Seeing that lacrosse is a sport which uses citizenship as the criteria and England, Wales and Scotland are all represented separately in lacrosse which also has an Ireland team rather than separate teams for the Republic and Northern Ireland, clearly there are ways.

Players born in any of those countries would obviously be deemed to be citizens of the country where they were born.  In cases of naturalization I can think of two options: a player naturalized in a multi-national state like Britain could be deemed to a citizen of the country where he or she lived when naturalized, or possibly he or she could elect which of those countries to represent.  Players naturalized in Northern Ireland could be deemed (or elect to be deemed) to be citizens of Ireland for this purpose.
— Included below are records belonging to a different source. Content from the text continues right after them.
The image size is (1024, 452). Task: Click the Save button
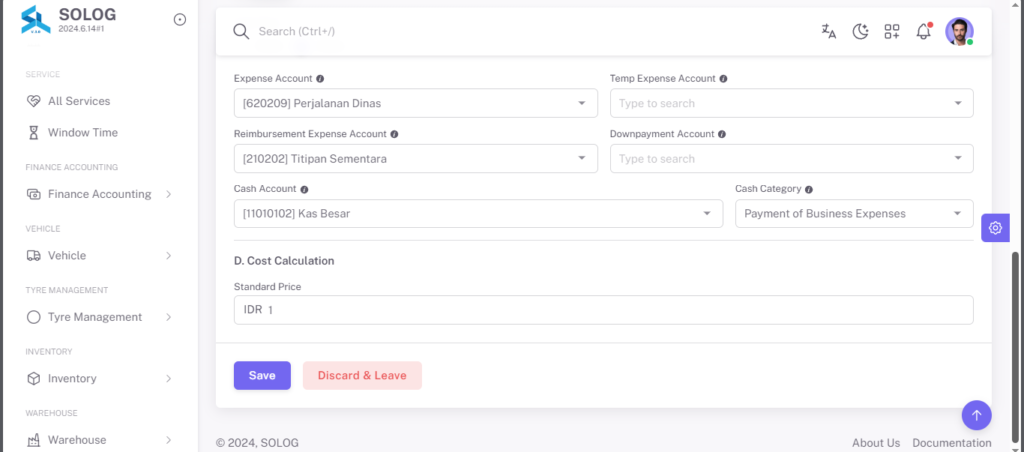(x=262, y=376)
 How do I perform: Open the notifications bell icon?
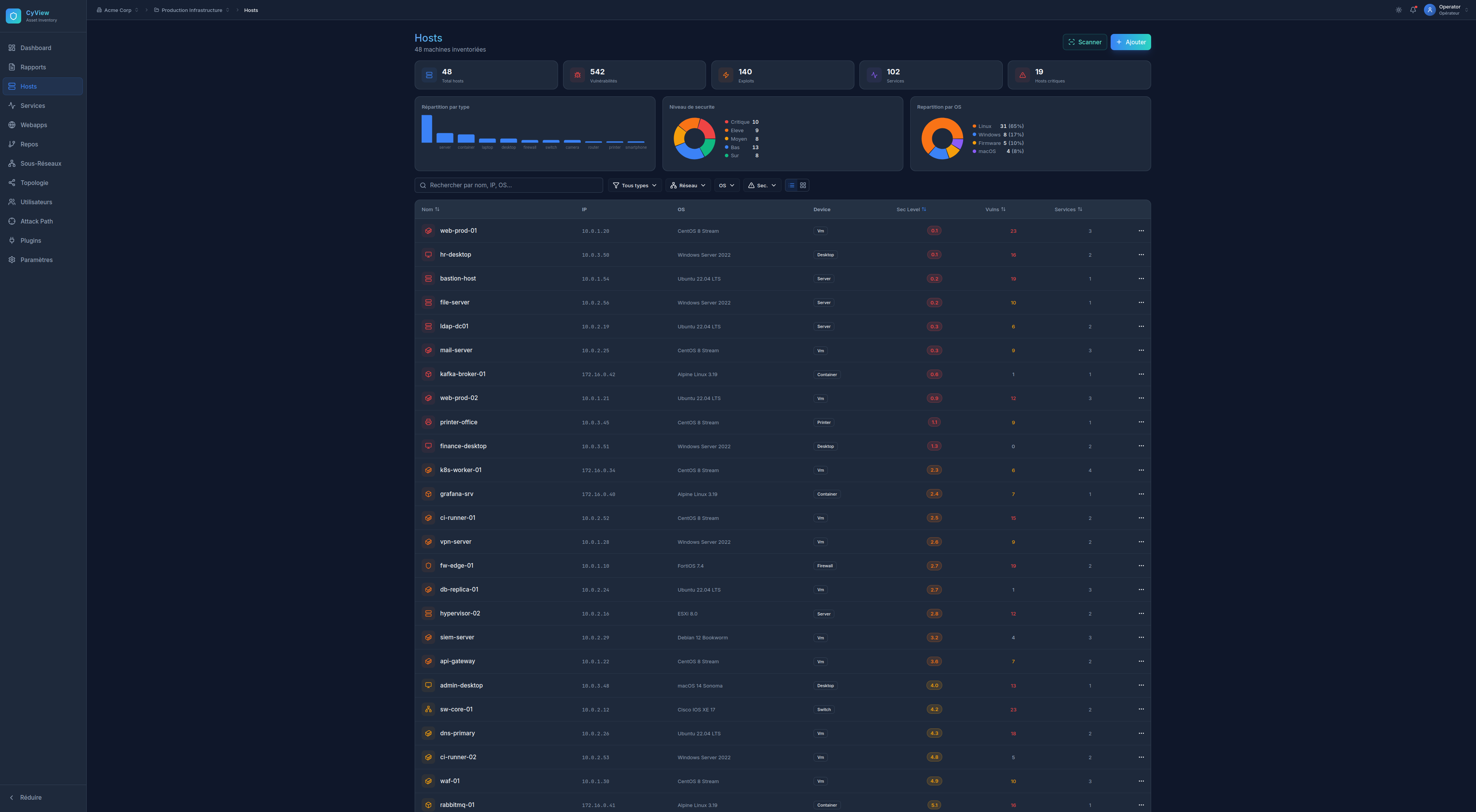pos(1413,10)
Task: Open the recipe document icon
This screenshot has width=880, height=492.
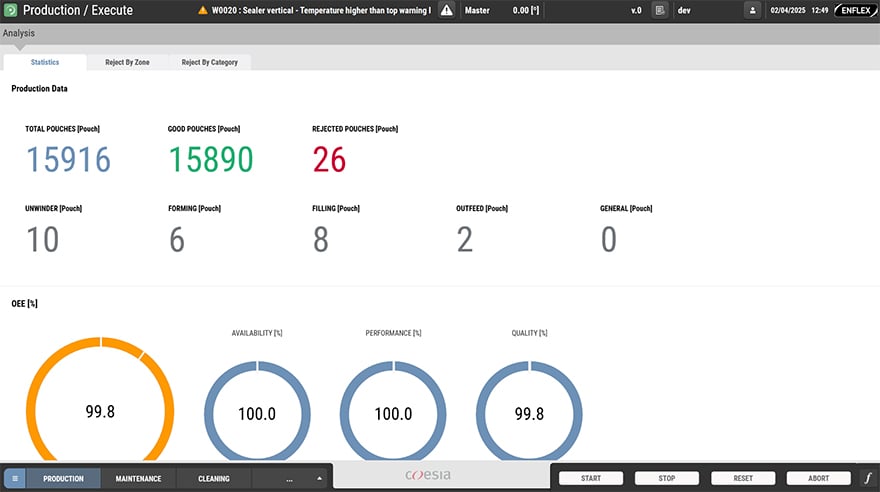Action: [x=660, y=10]
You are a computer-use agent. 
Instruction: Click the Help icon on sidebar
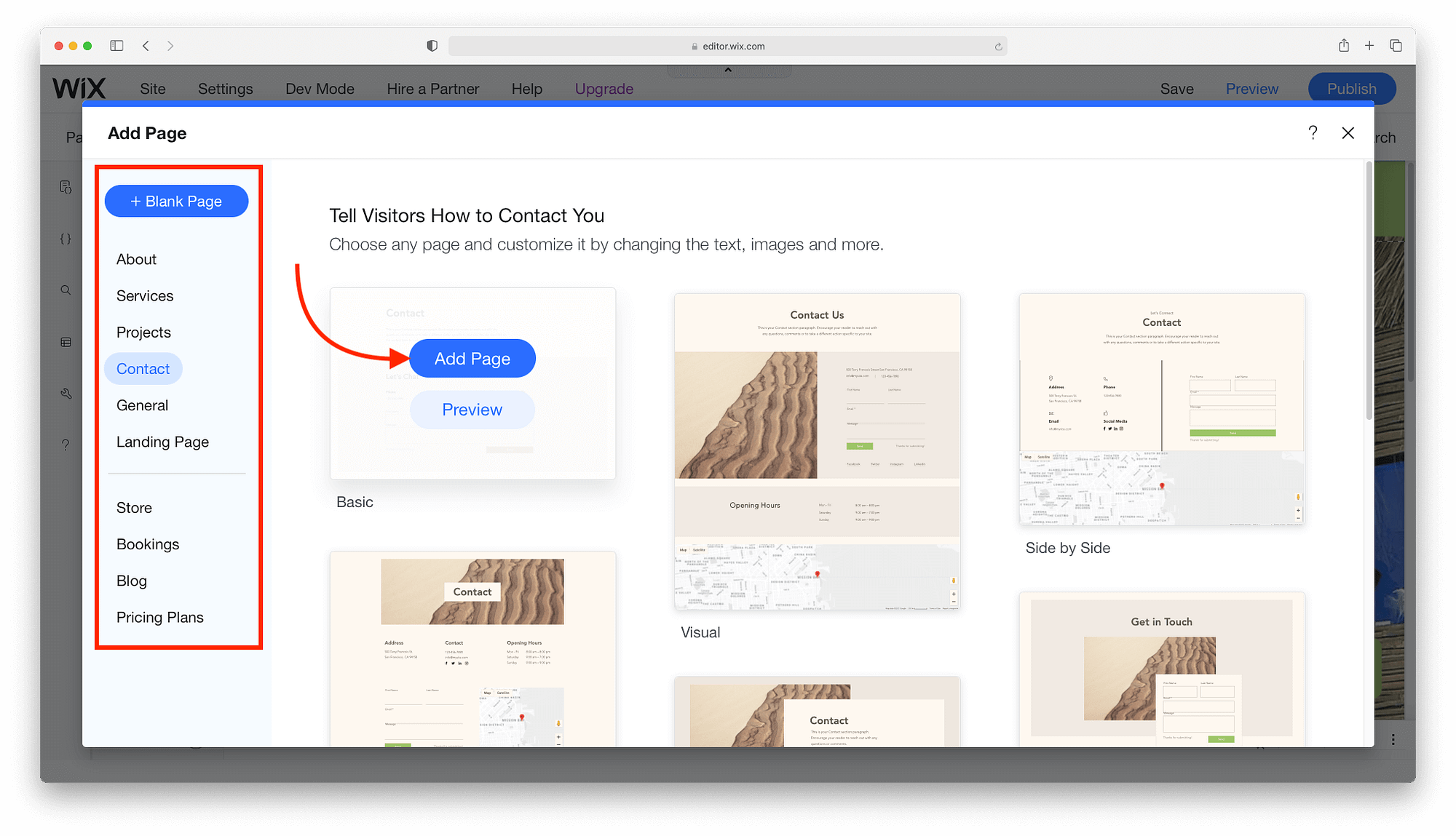click(x=65, y=445)
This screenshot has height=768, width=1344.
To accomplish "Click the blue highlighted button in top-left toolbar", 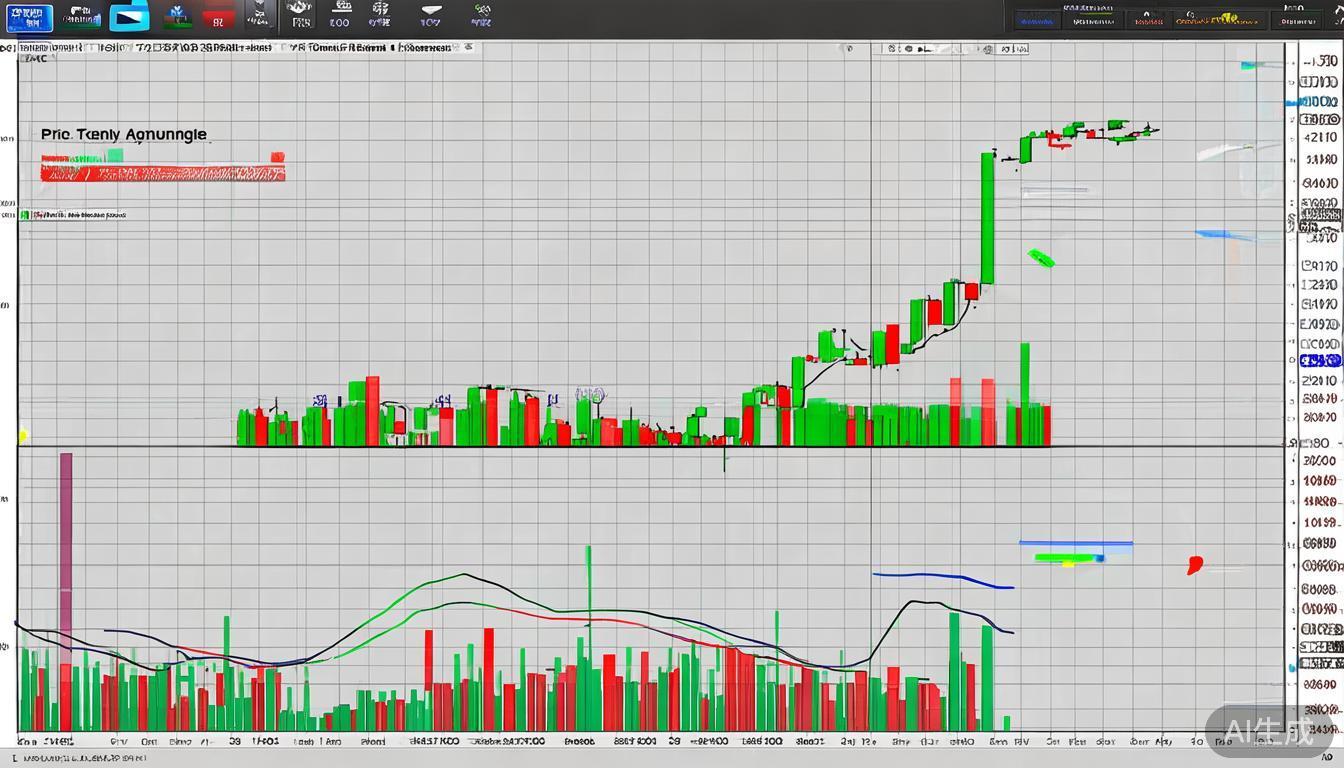I will (27, 17).
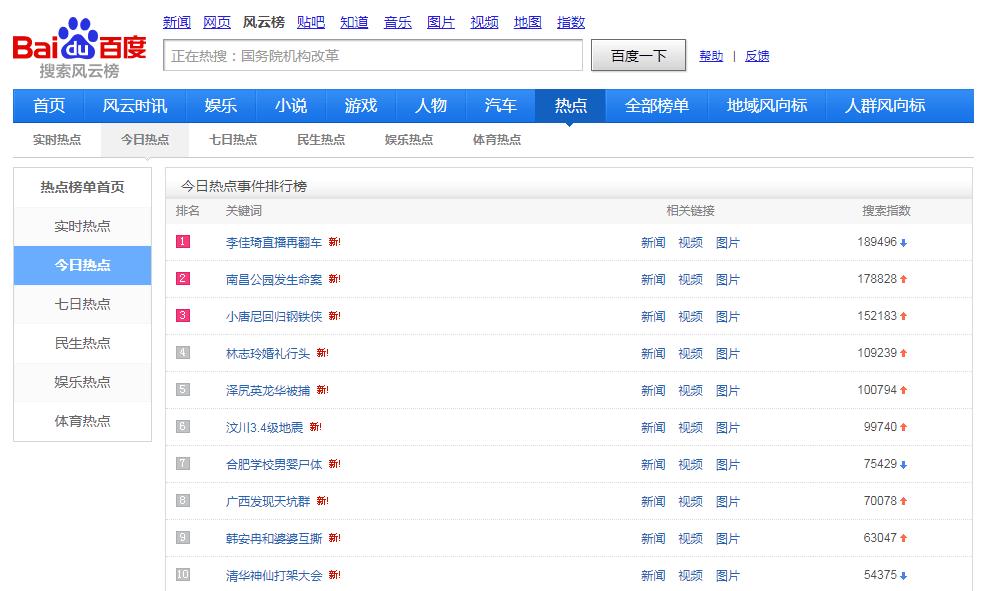Switch to the 游戏 navigation tab
This screenshot has height=591, width=983.
point(360,105)
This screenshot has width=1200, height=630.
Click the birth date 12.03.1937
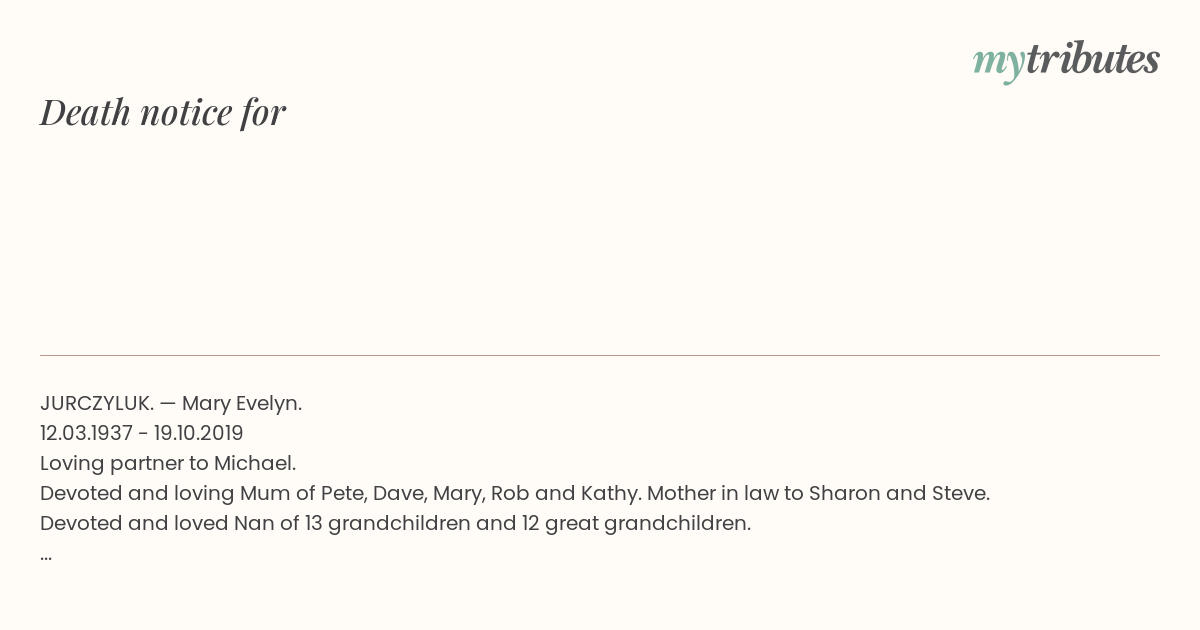coord(86,433)
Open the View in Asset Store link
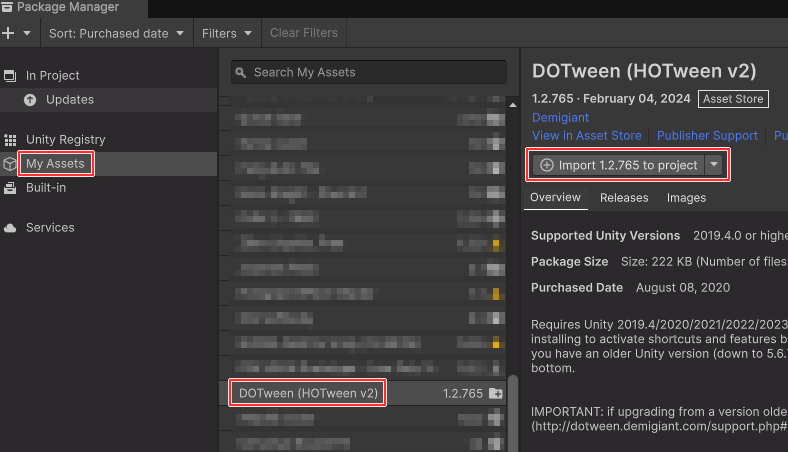This screenshot has height=452, width=788. click(587, 136)
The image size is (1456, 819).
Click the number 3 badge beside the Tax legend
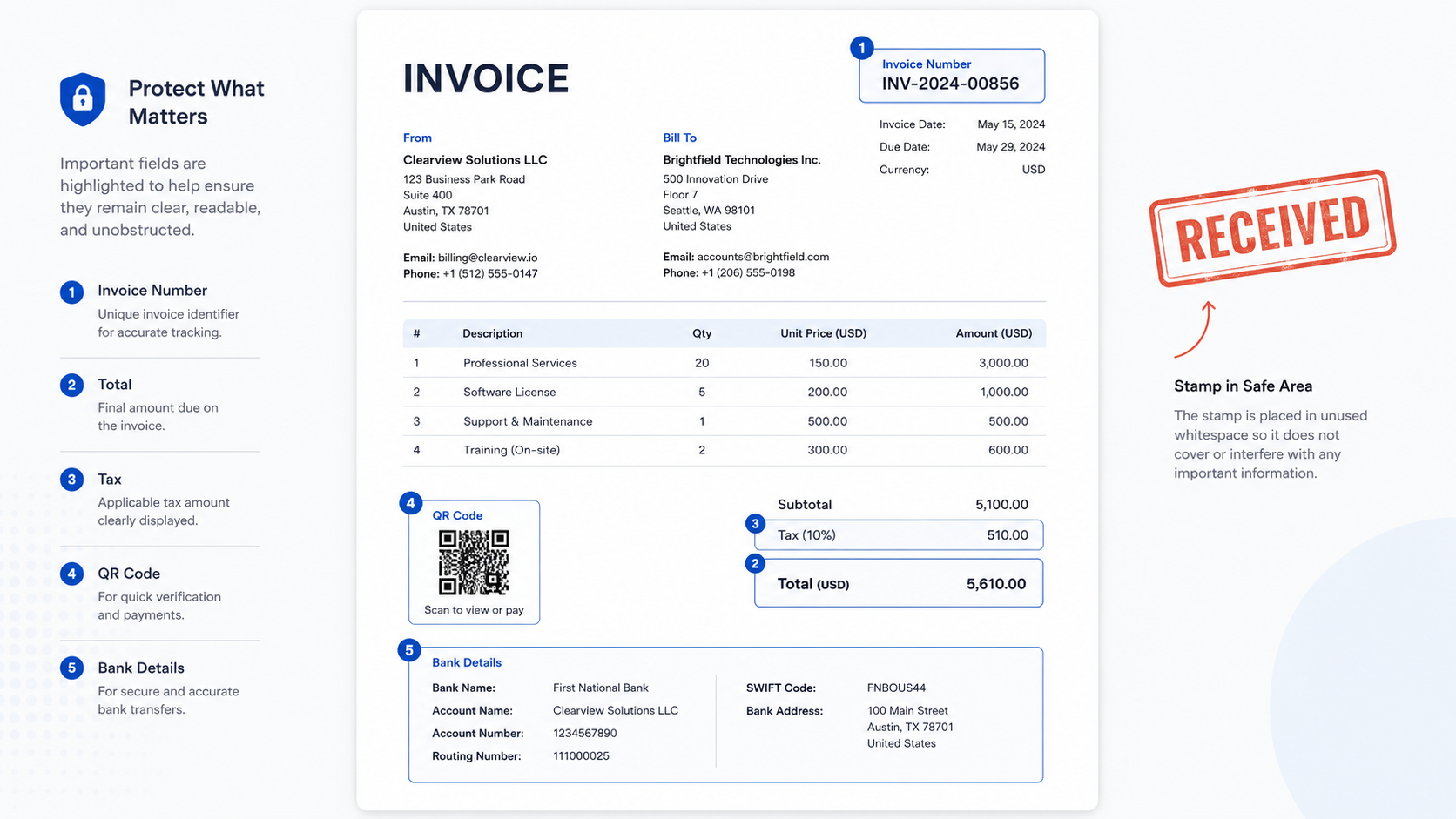click(x=72, y=479)
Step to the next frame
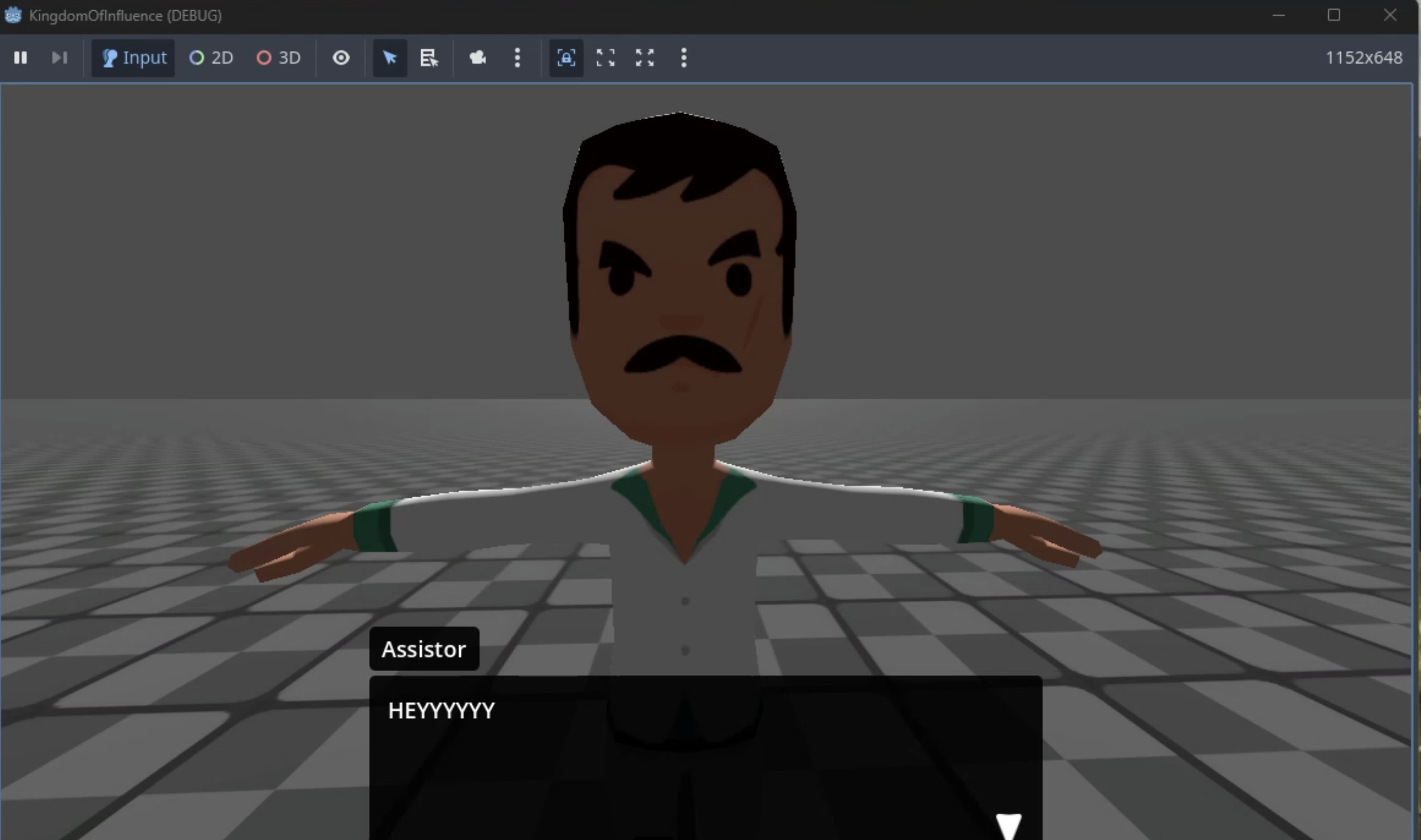The width and height of the screenshot is (1421, 840). click(x=59, y=57)
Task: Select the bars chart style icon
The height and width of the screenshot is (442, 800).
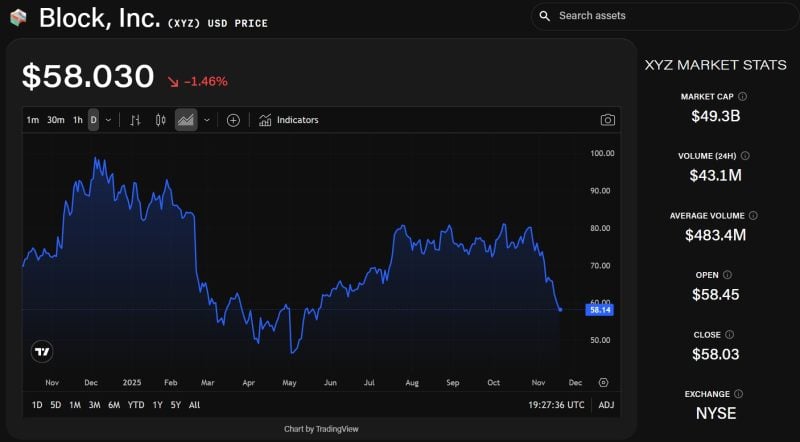Action: [x=135, y=120]
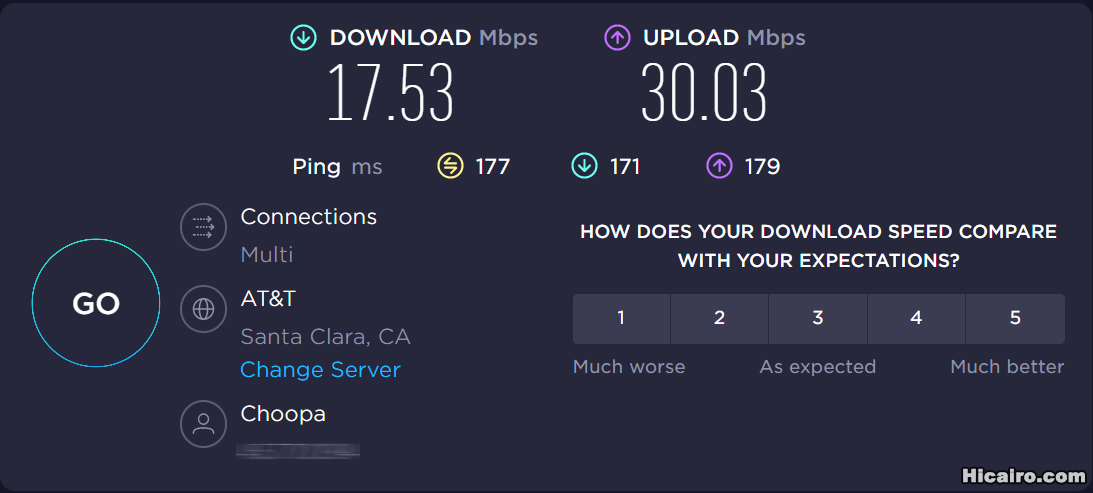Screen dimensions: 1093x493
Task: Rate download speed as 1
Action: 621,319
Players linked by ancestry with a country which allows descendents to gain citizenship there can always apply for that citizenship too as they're already eligible under the relevant law.

But how do you account for differences in citizenship rules across countries? 
 

Taking extreme examples, you need to be resident in Lichtenstein for 30 years to get citizenship, whereas for Malta, Montenegro, Cyprus, you can buy it.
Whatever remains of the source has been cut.